Todo el sur es territorio político del gabacho cora preso en USA. Bahía de Banderas no es la excepción. Como a todos los gobernantes, capos y ricos de Tepic, al señor le gustó la Riviera Nayarit  pata vivir y seguir enriqueciéndose. Pidió y se le concedió su fiat de notario público. No quiso gastar un peso y le arrebató la propiedad a un particular. En lo político y por encima del gobernador, él manda. Hace tres años impuso a José Gómez. Hoy le dio la espalda al alcalde y dio la candidatura a Héctor Santana.

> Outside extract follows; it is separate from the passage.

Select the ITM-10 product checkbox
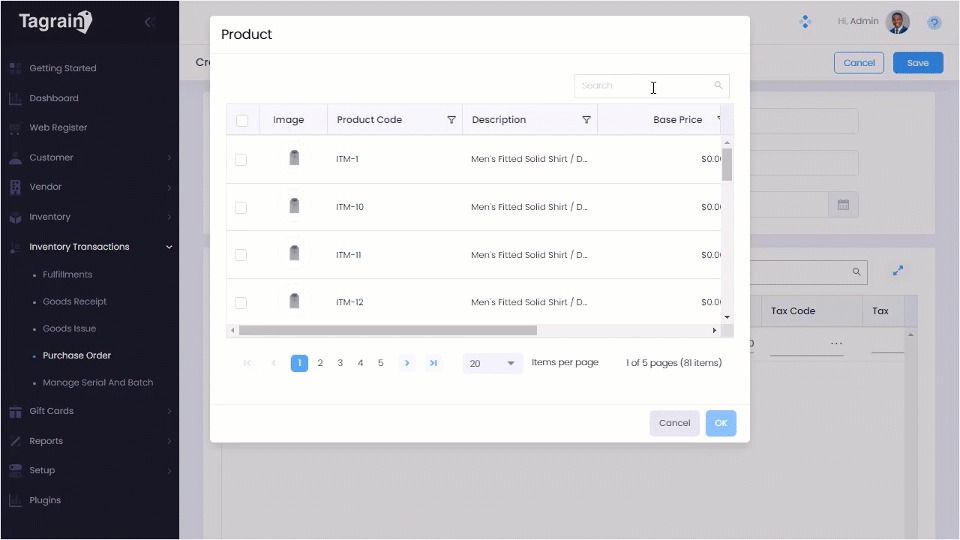960x540 pixels. tap(241, 207)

Los seguidores del “Cheché” Gómez festejaron a rabiar apenas supieron muy temprano la noticia del encarcelamiento de Veytia en San Diego. Movieron sus hilos pidiendo anulen el registro de Santana y acepten, sino a Regalado, a Omar Reynoso. “Héctor Santana es hijo putativo de Veytia. Con él no ganaremos” nos dijo ayer un amigo priista vinculado a José Gómez.

Revolcadero

Vaya nerviosismo del gobernador Roberto Sandoval Castañeda. Lo único que atinó ayer, fue convocar a medios de comunicación para dar un mensaje. Con dificultades podía hilar una frase. Anunció que él se hará cargo de la seguridad del estado. Y que Edgar Veytia Cambero será relevado en calidad de “encargado de despacho”, por Carlos Alberto Rodríguez Valdés. No tuvo de otra y aceptó la noticia. Que va a cooperar con las autoridades gringas. Eso sí, cree que todo es mera especulación. El escrito de acusación del fiscal federal gabacho considera aprobado que “El diablo”, “el Eepp” o “el lic. Veytia” cometió delito de introducir a Estados Unidos al menos un kilo de heroína, cinco kilos de cocaína y al menos 500 gramos de metanfetaminas. Que no le siga al “sasasá” porque en una de estas, los gringos le retiran su visa y le niegan permiso de ir a Las Vegas a ver las peleas del pelirrojo “Canelo” Álvarez.****** Que las acusaciones son graves y van en serio contra el fiscal de Sandoval. Conspiración en todo lo que tiene que ver con introducción, transporte y venta de droga. Dos jueces, uno de Nueva York y otro de Miami, Florida, tienen investigaciones contra ese oscuro fiscal. Para los jueces gringos, es un capo de capos. No es puntada eso de los 250 millones de dólares. Por eso asombra lo que ha dicho Roberto Sandoval, que no sabía nada porque eso es investigaciones “en otro estado”. Que en Nayarit se le agradece pues tiene los mejores indicativos en materia de seguridad. Que cada quince días le daba permiso a Veytia para ir a San Diego donde vive la esposa del preso. Eso sí, le declaró a Pepe Cárdenas que no mete las manos al fuego “pero en Nayarit no tiene una sola demanda”.******* No solo en Bahía de Banderas, el fiscal de hierro logró imponer candidatos. En Compostela  Francisco Javier Monroy Ibarra. Este señor es diputado y también por obra y gracia de Veytia. Y como Héctor Santana en Bahía de Banderas, del Congreso se prepara para dar el salto a la alcaldía. Si pensó que ese diputado es de la misma familia, acertó. No por nada el yerno Rodolfo Gómez y el sobrino Paco Monroy, de la matriarca se palean la candidatura. En Tepic, con Carlos Saldate Castillón, en Xalisco y otros municipios, los candidatos arrastran la mano negra del “fiscal zeta”. Se entiende, con Saldate, Veytia tiene negocios de camiones urbanos.